_Extract to read_:
After years of avoiding breakfast in general, and oatmeal specifically, I have fallen head over taste buds in love with Quaker Oats. I'm talking instant oatmeal here, pre-measured packets requiring 1/2 cup milk and two short minutes in the microwave. Stirring is not required - imagine that! And it's perfect every time.

I add nothing to my oatmeal, no milk on top, no crunchy extras for texture, nothing, that is, except for a bit of brown sugar stirred into the very hot, steaming middle to sweeten things up.

Here in Carroll County out on the farm we have a stock of brown sugar. It plays a supporting role in regular recipes from baked beans to coffee cake. This, however, is not so in our city place where baking anything but a frozen pizza is a rare occurrence. When I first introduced oatmeal to my breakfast menu it was in the city. I had to really hunt down the brown sugar. After plenty of looking I found it in the refrigerator. It was hidden behind the ketchup inside a glass storage container. There, in the back row between the mustard and barbeque sauce, the brown sugar had fused itself into a solid block and proceeded to lose most of its color. We speculate that the block of sugar is about eight years old, dating back to our purchase of the apartment.

_Provided material_:
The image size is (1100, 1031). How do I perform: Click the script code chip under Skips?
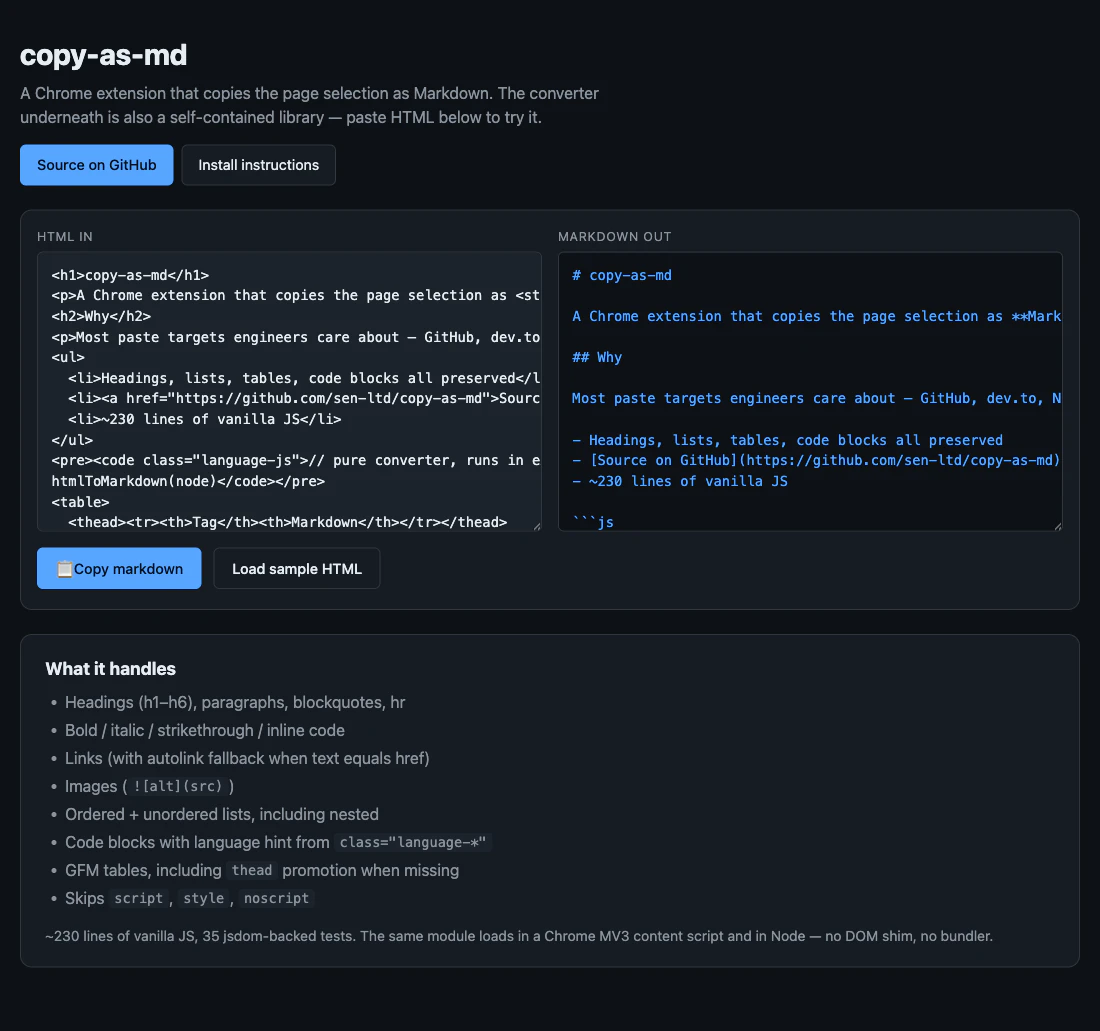click(x=139, y=898)
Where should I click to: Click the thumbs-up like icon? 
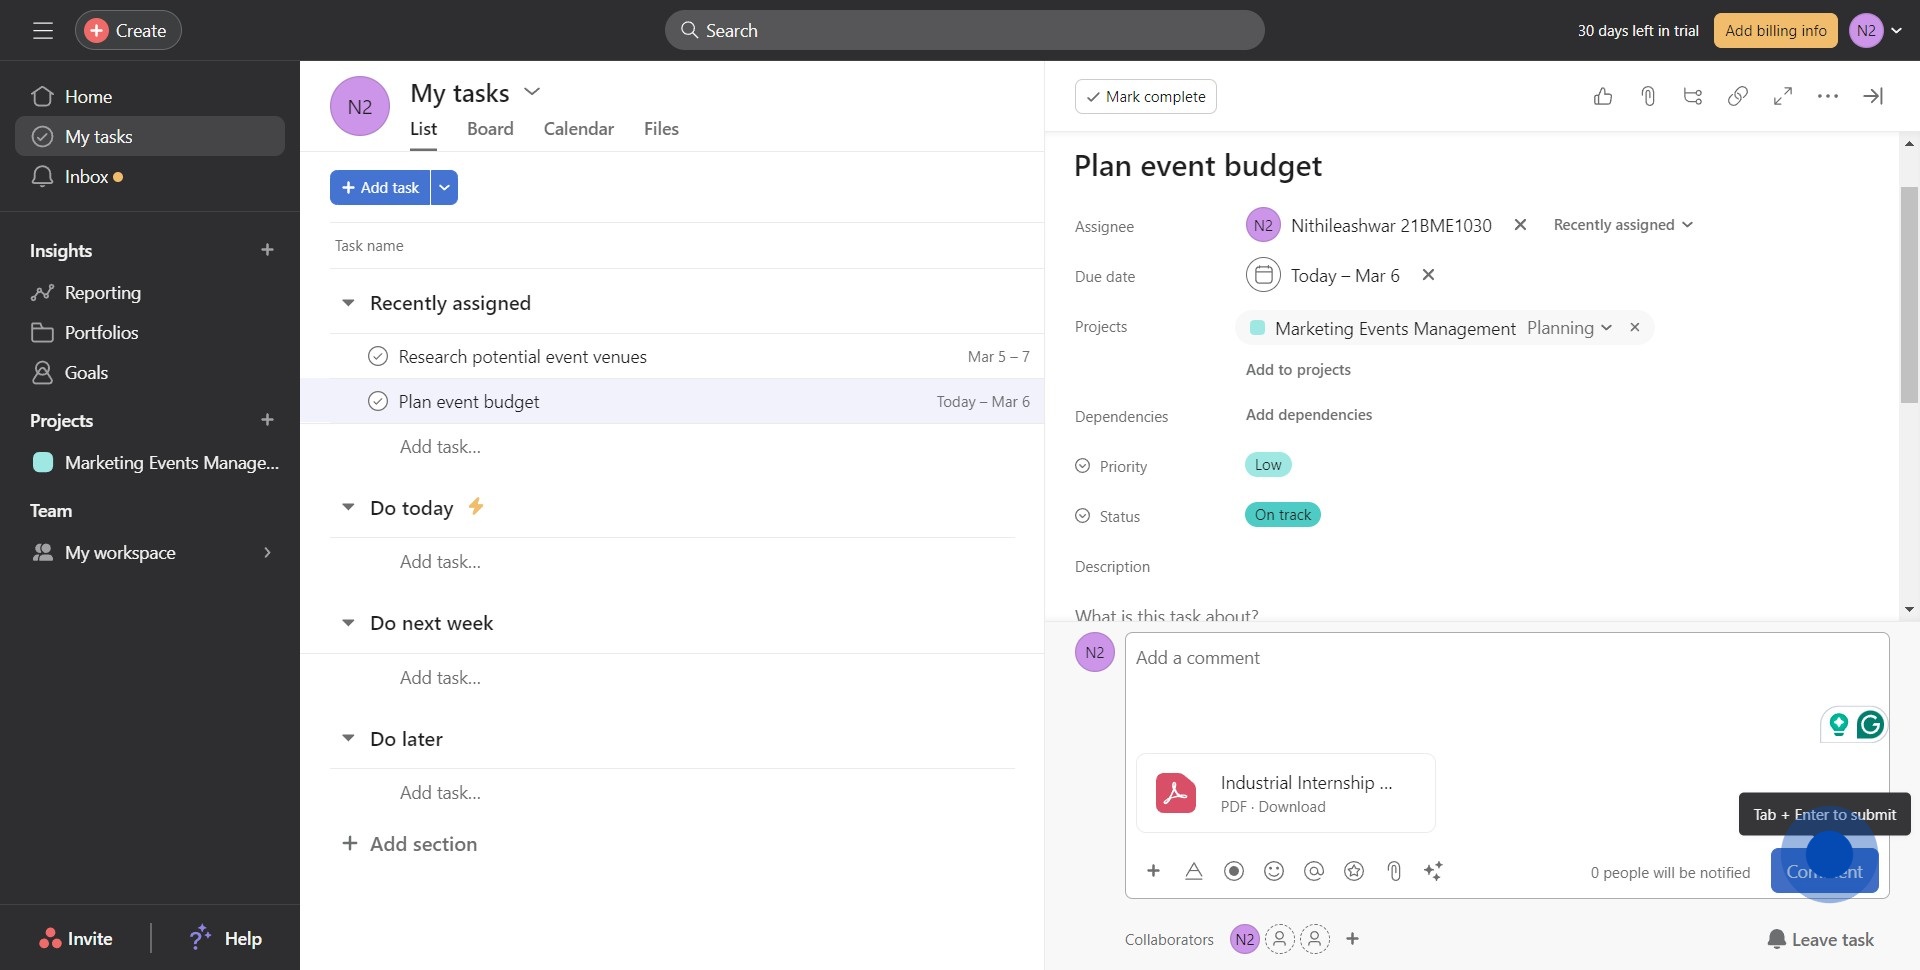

_Directions for this task_: Reproduce the whole piece about instant oatmeal and the old brown sugar above, word for word.

_Answer to the exercise_:
After years of avoiding breakfast in general, and oatmeal specifically, I have fallen head over taste buds in love with Quaker Oats. I'm talking instant oatmeal here, pre-measured packets requiring 1/2 cup milk and two short minutes in the microwave. Stirring is not required - imagine that! And it's perfect every time.

I add nothing to my oatmeal, no milk on top, no crunchy extras for texture, nothing, that is, except for a bit of brown sugar stirred into the very hot, steaming middle to sweeten things up.

Here in Carroll County out on the farm we have a stock of brown sugar. It plays a supporting role in regular recipes from baked beans to coffee cake. This, however, is not so in our city place where baking anything but a frozen pizza is a rare occurrence. When I first introduced oatmeal to my breakfast menu it was in the city. I had to really hunt down the brown sugar. After plenty of looking I found it in the refrigerator. It was hidden behind the ketchup inside a glass storage container. There, in the back row between the mustard and barbeque sauce, the brown sugar had fused itself into a solid block and proceeded to lose most of its color. We speculate that the block of sugar is about eight years old, dating back to our purchase of the apartment.